Instructions -
(A) Transcribe the passage of the pipeline DAG discussion starting with "v7([get_sequences])" and going on through "v20([visualize])".
(B) Write the next part of the pipeline DAG discussion, picking up after its last sentence.

Text -
Programs for creating Sequence Similarity Networks and wrappers for pipeline submission on a torque cluster
GNU General Public License v3.0
6 stars 4 forks source link

Add pipeline DAGs to docs #73

Open 1ndy opened 3 months ago

1ndy commented 3 months ago

Nextflow has the ability to create a visual representation of a pipeline. This might help someone understand how the tool operates. Generate a DAG diagram for each pipeline and include it with the Sphinx documentation. There are a variety of output formats to choose from; try the mmd output option with the sphinx plugin for mermaid diagrams and if it does not work well, see if the HTML version can be included in the docs. If neither of those options work well, render an SVG or PNG version of the DAG. Pick an appropriate location to store these files.

Within the docs, these images should fit well on the index page for the their respective pipelines but feel free to explore other options.

An example command for generating the DAG would be:

nextflow -C conf/est/docker.config run pipelines/est/est.nf -preview -params-file params.yml -with-dag assets/est.mmd

Current pipelines to render images for:

Finally, consider adding to the docs-html Makefile target a command which renders these pipeline diagrams every time the documentation is built. This will ensure that they are always up-to-date.

rbdavid commented 3 weeks ago

A quick implementation of the -with-dag parameter for module file 01_est_sequence_blast.sh. As far as I can tell, the resulting mermaid graph is not immediately portable into the documentation. See below:

flowchart TB
    v0([get_sequence_ids])
    subgraph " "
    v1[" "]
    v2[" "]
    v3[" "]
    v4[" "]
    v18[" "]
    v19[" "]
    v21[" "]
    end
    v5([split_sequence_ids])
    v7([get_sequences])
    v9([cat_fasta_files])
    v10([create_blast_db])
    v11([blastreduce_transcode_fasta])
    v12([split_fasta])
    v14([all_by_all_blast])
    v16([blastreduce])
    v17([compute_stats])
    v20([visualize])
    v6(( ))
    v8(( ))
    v13(( ))
    v15(( ))
    v0 --> v5
    v0 --> v4
    v0 --> v3
    v0 --> v2
    v0 --> v1
    v5 --> v6
    v6 --> v7
    v7 --> v8
    v8 --> v9
    v9 --> v10
    v9 --> v11
    v9 --> v12
    v10 --> v14
    v11 --> v16
    v11 --> v17
    v12 --> v13
    v13 --> v14
    v14 --> v15
    v15 --> v16
    v16 --> v17
    v17 --> v20
    v17 --> v19
    v17 --> v18
    v20 --> v21

By default, the file type written by -with-dag is an html file (great! I can copy the body into this message. very nice). BUT, since the single test only goes through one branch of the est.nf pipeline, the DAG doesn't include the other branches' flow(s). So, we can't automatically port one test's DAG into the docs or, at least, not as I imagined.

Data section -

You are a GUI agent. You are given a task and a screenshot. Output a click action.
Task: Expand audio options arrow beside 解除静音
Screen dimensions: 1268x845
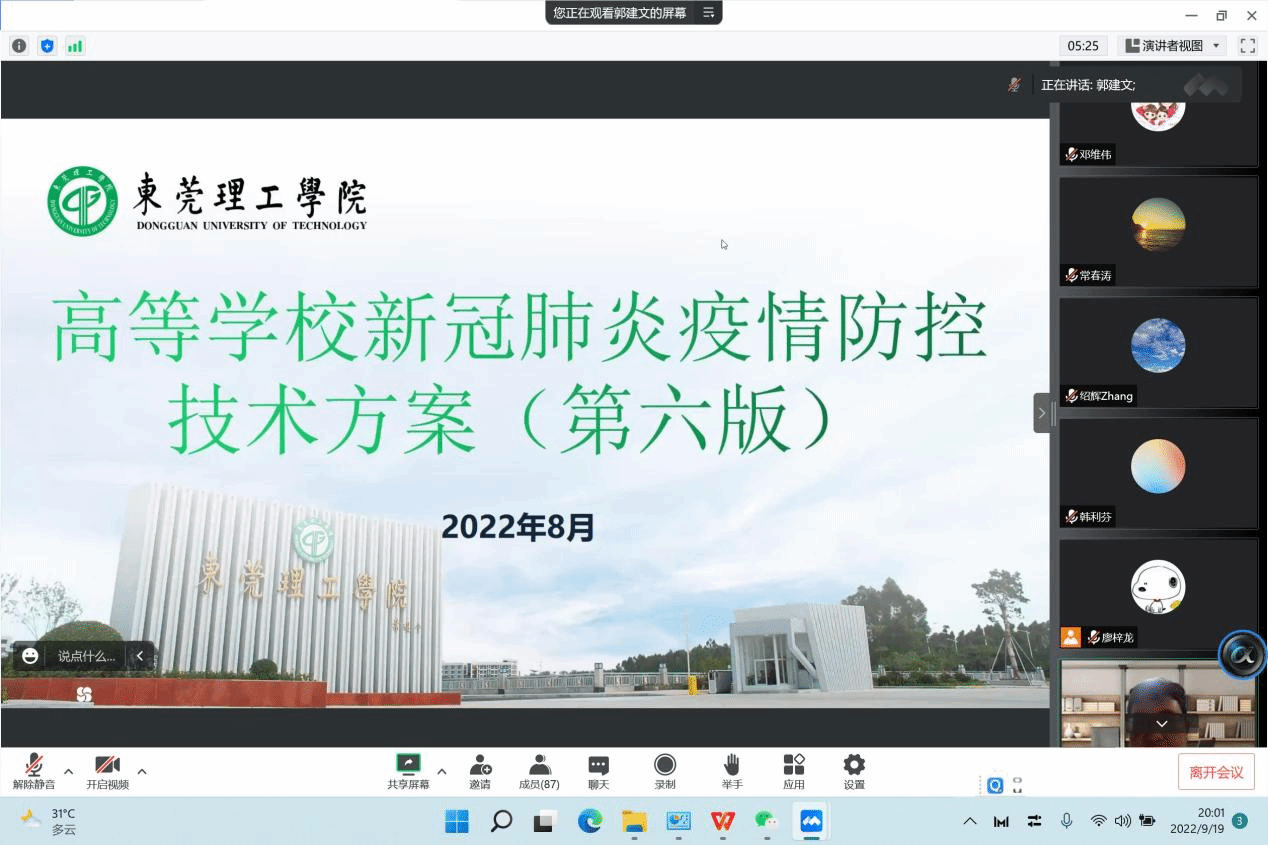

Answers for the tasks -
(A)
v7([get_sequences])
    v9([cat_fasta_files])
    v10([create_blast_db])
    v11([blastreduce_transcode_fasta])
    v12([split_fasta])
    v14([all_by_all_blast])
    v16([blastreduce])
    v17([compute_stats])
    v20([visualize])

(B)
Also, these DAGs don't include much in the way of information for human readers; branches in the workflows won't include labels (e.g. sequence blast vs fasta vs family vs accession and the respective A,B,C,D notation used by devs). Outputs from the workflows are just empty boxes, which is zero or negative information content. Much left to be desired.

rbdavid commented 3 weeks ago

Oh, on visual inspection of the actual steps in the above DAG, nextflow is not creating a correct graph for the "blast" branch of the est.nf file. I'm not sure if an automated parsing of nextflow-created DAGs for each branch would even be worthwhile since inaccuracies would be hard to detect.

rbdavid commented 3 weeks ago
---
title: EST
---
flowchart TB
    v0([Input parameters defined in params.yml])
    v0a((if params.import_mode == 'fasta'))
    v0b((else))
    v1([import_fasta])
    v0 --> v0a
    v0 --> v0b
    subgraph " "
    v0a --> v1
    end
    subgraph " "
    v2([get_sequence_ids])
    v3([split_sequence_ids])
    v4([get_sequences])
    v5([cat_fasta_files])
    v0b --> v2
    v2 --> v3
    v3 --> v4
    v4 --> v5
    end
    v6((if params.multiplex))
    v7([multiplex])
    v8([create_blast_db])
    v1 --> v6
    v1 --> v8
    v5 --> v6
    v6 --> v7
    v7 --> v8
    v5 --> v8
    v9([blastreduce_transcode_fasta])
    v8 --> v9
    v10([split_fasta])
    v11([all_by_all_blast])
    v12([blastreduce])
    v9 --> v10
    v10 --> v11
    v11 --> v12
    v13((if params.multiplex))
    v14([demultiplex])
    v15([compute_stats])
    v12 --> v13
    v13 --> v14
    v14 --> v15
    v12 --> v15
    v16([visualize])
    v15 --> v16

Created this by hand. Pretty easy to edit now that the backbone is ready.

rbdavid commented 3 weeks ago

I'm doing a bit of fine-tuning. This is certainly not something that the automated nextflow -with-dag parameter will output.

rbdavid commented 2 weeks ago

Here's the updated visualization for the est.nf pipeline:

---
config:
    look: classic
    theme: forest
---
flowchart TB
    start((start))
    v0[\Input parameters defined in params.yml\]
    start --> v0
    subgraph " "
    v0a{if params.import_mode == 'fasta'}
    v1(import_fasta)
    v2(get_sequence_ids)
    v3(split_sequence_ids)
    v4(get_sequences)
    v5(cat_fasta_files)
    v0 --> v0a
    v0a -->|true| v1
    v0a -->|false| v2
    v2 --> v3
    v3 --> v4
    v4 --> v5
    end
    subgraph " "
    v6{if params.multiplex}
    v7(multiplex)
    v1 --> v6
    v5 --> v6
    v6 -->|true| v7
    end
    subgraph " "
    v8(create_blast_db)
    v9(blastreduce_transcode_fasta)
    v7 --> v8
    v6 -->|false| v8
    v8 --> v9
    end
    subgraph " "
    v10(split_fasta)
    v11(all_by_all_blast)
    v12(blastreduce)
    v9 --> v10
    v10 --> v11
    v11 --> v12
    end
    subgraph " "
    v13{if params.multiplex}
    v14(demultiplex)
    v12 --> v13
    v13 -->|true| v14
    end
    v15(compute_stats)
    v16(visualize)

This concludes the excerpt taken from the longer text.